[Opening Text under study section]

The fighting has been the most severe between the neighbors for years, with Pakistan declaring that it’s in “open war” with Afghanistan.
The conflict has alarmed the international community, particularly as the area is one where other militant organizations, including Al-Qaeda and the Daesh group, still have a presence and have been trying to resurface.
Pakistan accuses Afghanistan’s Taliban government of harboring militant groups that stage attacks against it and also of allying with its archrival India.
Border clashes in October killed dozens of soldiers, civilians and suspected militants until a Qatari-mediated ceasefire ended the intense fighting. But several rounds of peace talks in Turkiye in November failed to produce a lasting agreement, and the two sides have occasionally traded fire since then.
On Sunday, the police headquarters of Parwan province, where Bagram is located, said in a statement that several Pakistani military jets had entered Afghan airspace “and attempted to bomb Bagram Air Base” at around 5 a.m.
The statement said Afghan forces responded with “anti-aircraft and missile defense systems” and had managed to thwart the attack.
There was no immediate response from Pakistan’s military or government regarding Kabul’s claim of attempted airstrikes on Bagram or the ongoing fighting.
Bagram was the United States’ largest military base in Afghanistan. It was taken over by the Taliban as they swept across the country and took control in the wake of the chaotic US withdrawal from the country in 2021. Last year, US President Donald Trump suggested he wanted to reestablish a US presence at the base.
The current fighting began when Afghanistan launched a broad cross-border attack on Thursday night, saying it was in retaliation for Pakistani airstrikes the previous Sunday.
Pakistan had said its airstrike had targeted the outlawed Pakistani Taliban, also known as Tehreek-e-Taliban Pakistan, or TTP. Afghanistan had said only civilians were killed.

[Closing Text under study section]
[Opening Extracted information section]

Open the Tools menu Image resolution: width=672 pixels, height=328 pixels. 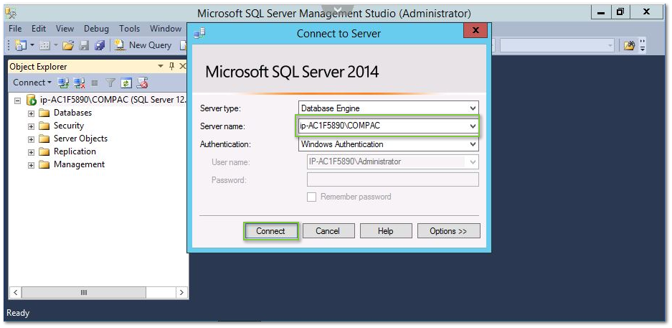(130, 29)
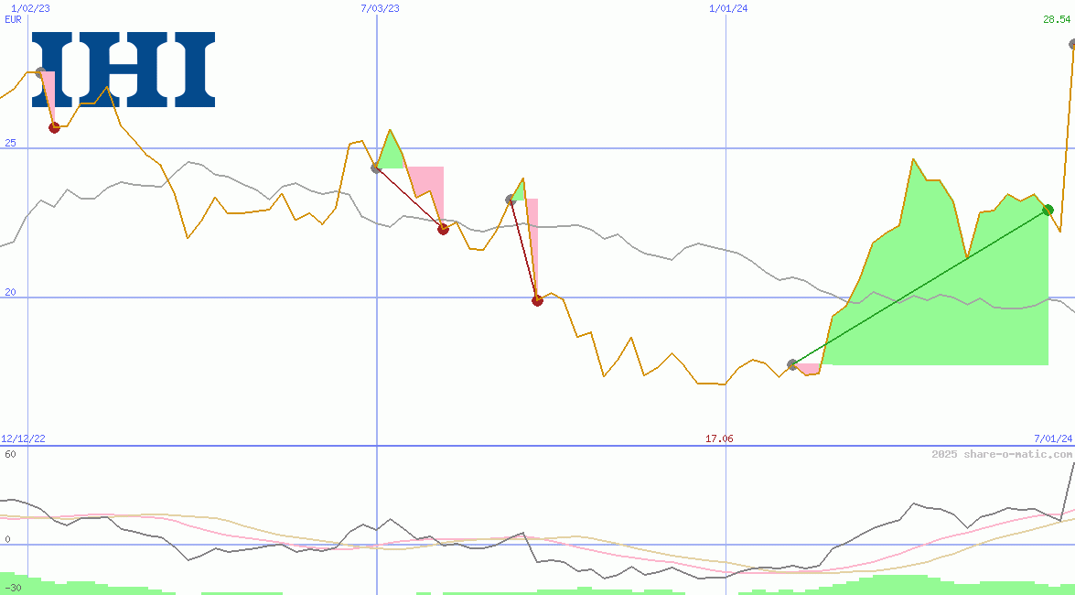Image resolution: width=1075 pixels, height=595 pixels.
Task: Select the green endpoint dot of the trendline
Action: point(1048,210)
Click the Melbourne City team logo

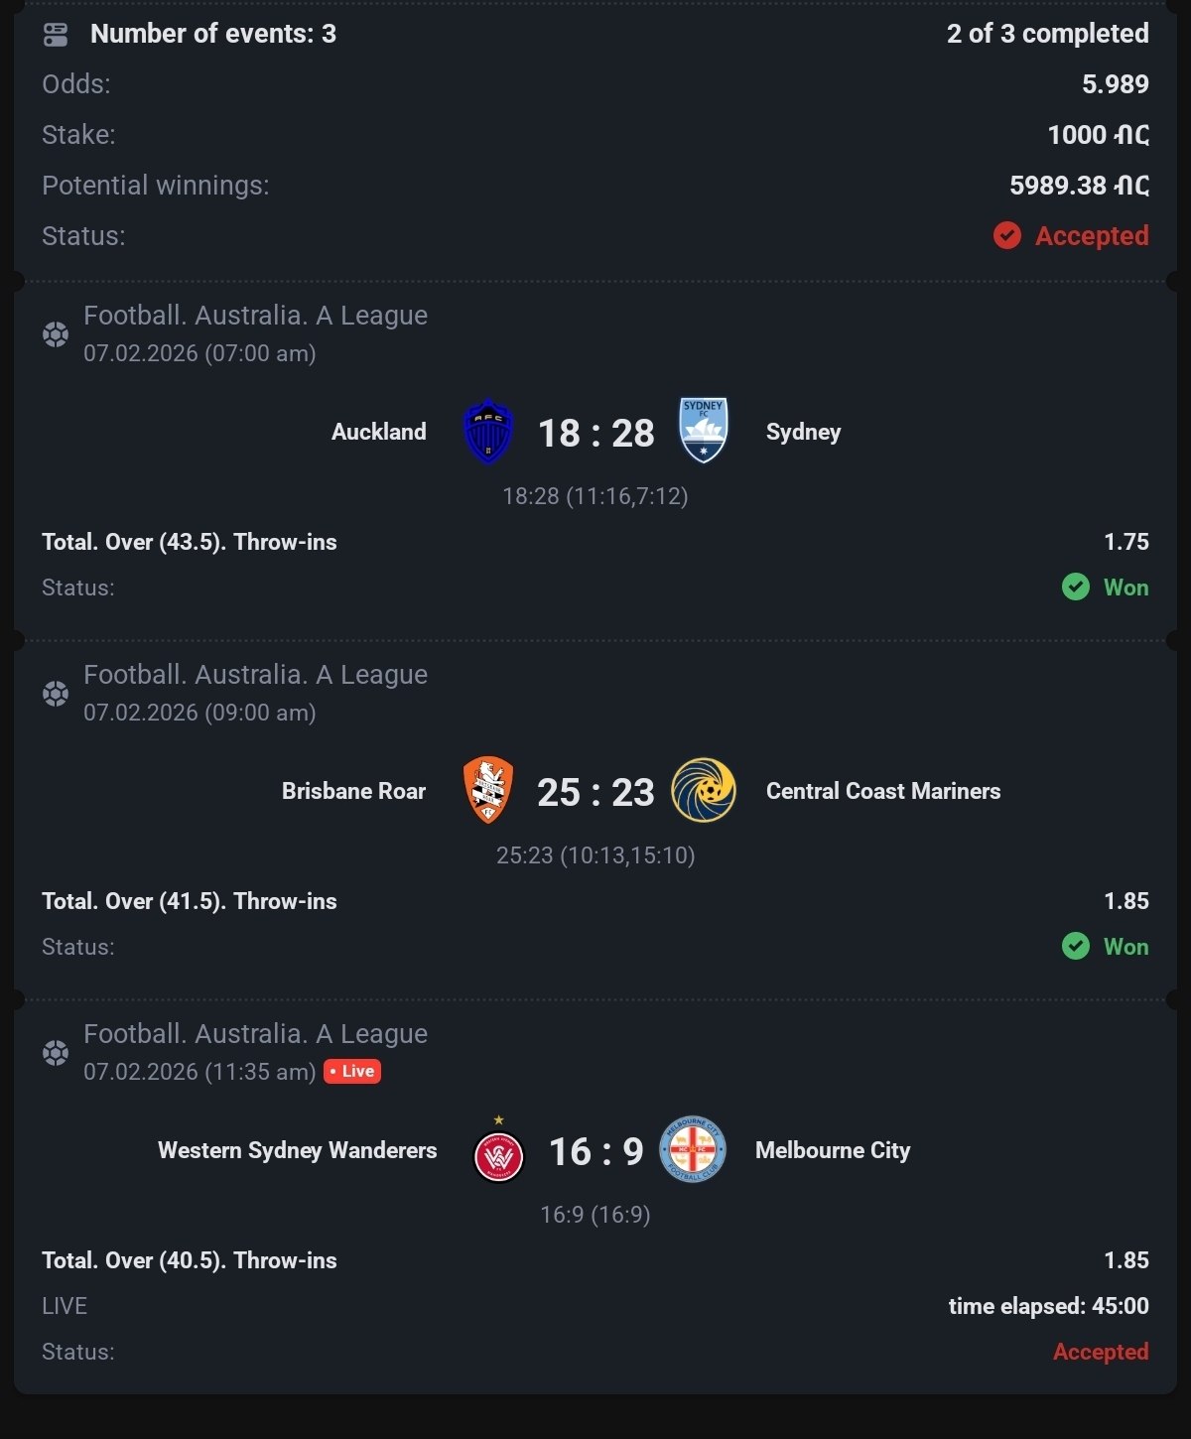(x=693, y=1150)
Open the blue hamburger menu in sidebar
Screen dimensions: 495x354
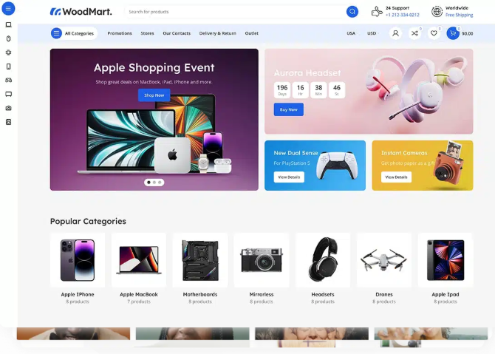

[Closing Extracted information section]

§ **Task list**
a) In the text on the fighting between Pakistan and Afghanistan, translate this sentence into Spanish: "The statement said Afghan forces responded with “anti-aircraft and missile defense systems” and had managed to thwart the attack."
b) Print a passage from the text on the Pakistan-Afghanistan fighting without changes. Begin at the words "Bagram was the" and stop after "civilians were killed.".

§ **Written answers**
a) El comunicado afirmaba que las fuerzas afganas respondieron con «sistemas antiaéreos y de defensa antimisiles» y habían logrado frustrar el ataque.

b)
Bagram was the United States’ largest military base in Afghanistan. It was taken over by the Taliban as they swept across the country and took control in the wake of the chaotic US withdrawal from the country in 2021. Last year, US President Donald Trump suggested he wanted to reestablish a US presence at the base.
The current fighting began when Afghanistan launched a broad cross-border attack on Thursday night, saying it was in retaliation for Pakistani airstrikes the previous Sunday.
Pakistan had said its airstrike had targeted the outlawed Pakistani Taliban, also known as Tehreek-e-Taliban Pakistan, or TTP. Afghanistan had said only civilians were killed.